Rewrite the part of the material that opens with the line containing "will click(x=70, y=440)." and closes with the line containing "pos(990,20)" as a two-column CSV with the headers instruction and action. Give one row for each instruction and its action, and enclose each in a single quoted field with any line breaks replaced by spaces.
+++
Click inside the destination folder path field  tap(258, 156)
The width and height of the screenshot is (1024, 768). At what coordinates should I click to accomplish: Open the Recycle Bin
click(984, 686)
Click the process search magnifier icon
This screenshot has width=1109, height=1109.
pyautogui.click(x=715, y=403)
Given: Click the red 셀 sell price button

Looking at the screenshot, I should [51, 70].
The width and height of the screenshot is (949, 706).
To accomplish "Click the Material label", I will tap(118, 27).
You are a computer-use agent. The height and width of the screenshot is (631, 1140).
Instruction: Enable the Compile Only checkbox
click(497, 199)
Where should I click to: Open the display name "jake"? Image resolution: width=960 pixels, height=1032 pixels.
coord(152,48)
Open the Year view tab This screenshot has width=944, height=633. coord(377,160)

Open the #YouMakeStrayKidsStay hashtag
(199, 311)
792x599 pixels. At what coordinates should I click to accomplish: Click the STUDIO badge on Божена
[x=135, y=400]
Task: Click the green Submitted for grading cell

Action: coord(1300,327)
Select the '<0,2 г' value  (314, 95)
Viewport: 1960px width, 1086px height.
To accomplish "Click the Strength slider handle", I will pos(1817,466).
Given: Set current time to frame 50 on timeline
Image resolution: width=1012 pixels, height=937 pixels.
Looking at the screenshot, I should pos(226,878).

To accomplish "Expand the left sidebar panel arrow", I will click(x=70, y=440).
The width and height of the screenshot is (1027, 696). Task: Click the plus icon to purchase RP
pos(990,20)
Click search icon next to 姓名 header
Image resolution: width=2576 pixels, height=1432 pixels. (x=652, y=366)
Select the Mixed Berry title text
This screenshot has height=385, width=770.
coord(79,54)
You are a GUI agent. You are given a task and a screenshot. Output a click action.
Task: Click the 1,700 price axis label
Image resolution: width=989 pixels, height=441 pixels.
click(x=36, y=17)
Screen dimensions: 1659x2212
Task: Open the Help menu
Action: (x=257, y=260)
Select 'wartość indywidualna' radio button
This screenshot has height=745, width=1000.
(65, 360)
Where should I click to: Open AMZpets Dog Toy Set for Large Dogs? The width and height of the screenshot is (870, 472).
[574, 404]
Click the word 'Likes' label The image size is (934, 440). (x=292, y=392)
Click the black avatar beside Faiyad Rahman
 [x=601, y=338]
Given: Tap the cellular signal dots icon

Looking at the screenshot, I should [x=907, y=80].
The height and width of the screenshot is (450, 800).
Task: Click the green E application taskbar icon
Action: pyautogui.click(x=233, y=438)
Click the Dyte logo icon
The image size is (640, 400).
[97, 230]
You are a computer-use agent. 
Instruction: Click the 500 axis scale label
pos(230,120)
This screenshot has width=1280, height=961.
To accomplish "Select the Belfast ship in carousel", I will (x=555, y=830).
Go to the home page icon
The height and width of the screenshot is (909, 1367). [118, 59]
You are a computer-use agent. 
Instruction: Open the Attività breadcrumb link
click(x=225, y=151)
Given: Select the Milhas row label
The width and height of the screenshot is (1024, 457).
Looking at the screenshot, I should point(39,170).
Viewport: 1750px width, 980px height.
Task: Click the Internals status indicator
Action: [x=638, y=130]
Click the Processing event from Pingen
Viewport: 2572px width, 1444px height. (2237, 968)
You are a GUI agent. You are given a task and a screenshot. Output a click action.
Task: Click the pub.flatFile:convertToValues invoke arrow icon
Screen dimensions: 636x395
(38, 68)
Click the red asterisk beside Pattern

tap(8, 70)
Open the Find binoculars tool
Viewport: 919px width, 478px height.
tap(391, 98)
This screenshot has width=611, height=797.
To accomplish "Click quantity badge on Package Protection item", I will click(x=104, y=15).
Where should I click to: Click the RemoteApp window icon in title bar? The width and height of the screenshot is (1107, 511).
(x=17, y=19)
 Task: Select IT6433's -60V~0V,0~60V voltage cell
+++
FINISHED ANSWER -
instruction,action
"To accomplish ""Expand the left sidebar panel arrow"",","I will click(x=70, y=440)."
"The width and height of the screenshot is (1027, 696). Task: Click the plus icon to purchase RP","pos(990,20)"